As you’d expect, coming out as transgender at the age of 39, with a wife and three kids, has had it’s challenges. My wife in particular, while wanting very badly to be supportive, has really struggled dealing with the emotional side, the loss of her husband. You can argue all you want that I’m ultimately the same person (believe me I have made that argument), but the fact remains there is a definite loss here and her feelings are valid.
Just like so many stories I’ve heard of how other wives have reacted, my wife has had her moments where her emotions take over and she can say some pretty painful things. One of the things in particular that I’ve really struggled with is when she said that she feels like our whole marriage has been a sham. How could we have been that happy married couple that we projected to the world if secretly I was in so much pain. I’ve had a really hard time coming up with a good explanation for this.
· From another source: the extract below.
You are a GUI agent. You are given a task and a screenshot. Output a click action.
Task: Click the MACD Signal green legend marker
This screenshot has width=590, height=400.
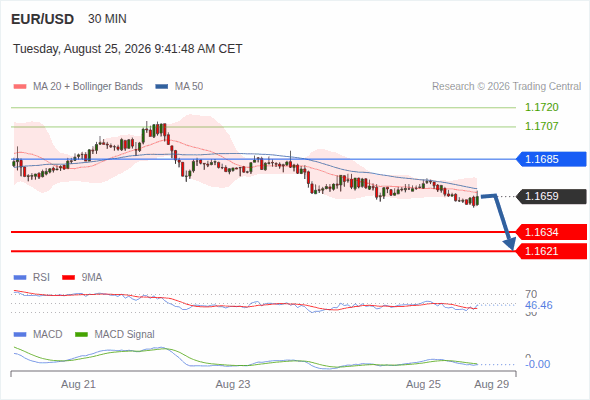(81, 335)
A couple’s counselor that we saw for a while tried. She brought up the idea that a person could be very heavy or have features about their body that they hated and wanted to change but still be happy over all. I thought this was a nice try, but body image issues really fail to capture the experience of feeling dysphoric both physically and socially. I mean if you feel your weight is too high, you can diet. Don’t like your large forehead, change your hair style, etc. But being in the wrong body and the wrong role in life is so much more. So how could I help her understand how I could be happy in our marriage while still dealing with this discomfort.
The answer finally came to me today out of the mouth of a friend. She was sharing her own experience of transition and something she said resonated with me. She said she wasn’t unhappy with her life or her marriage or anything, but she was unhappy with herself. Later on in private, I thought more on this. It is a subtle but important distinction that I think captures the experience quite well. I was able to function, able to have good times, able to enjoy time with my wife and kids. But at the same time, when I looked in the mirror, I hated what I saw. When I saw women engaging in activities that I wished I could be a part of, I hated being who I was. Finally, I feel like I have the answer that allows me to reconcile the seeming conflicting ideas of a happy marriage yet an unhappy husband.
I’ve also come to realize that for 39 years I was running scared. While I could be comfortable doing things and having fun, I was still hiding out. I had to put on my act, be the man people expected and above all else, never let on how I was really feeling inside. It’s this fear and the exhaustion of hiding myself that finally caught up with me. It’s the pain of being ashamed of who I am and frustration from not feeling like I could be true to myself that led to thoughts of suicide. While I enjoyed the many blessings I had in life, there was truly always this background noise of something that wasn’t right.
I think for many wives of transgender women, this is a common issue. They feel like their marriage hasn’t been real. They start to feel like they have less value because they couldn’t “keep their man”. Not only do they grieve the loss of their husband, they have to deal with the loss of some of their own self esteem. It’s difficult to explain to a mourning wife that there was nothing inadequate about them. Profess your love over and over, affirm every wonderful thing about them, shower them with signs of affection, yet they still fail to see their own worth. I’ve had to battle this with my wife. But now I feel like I have some answers that maybe equip me a little better to fully explain my experience and prove that it is in no way a reflection on her.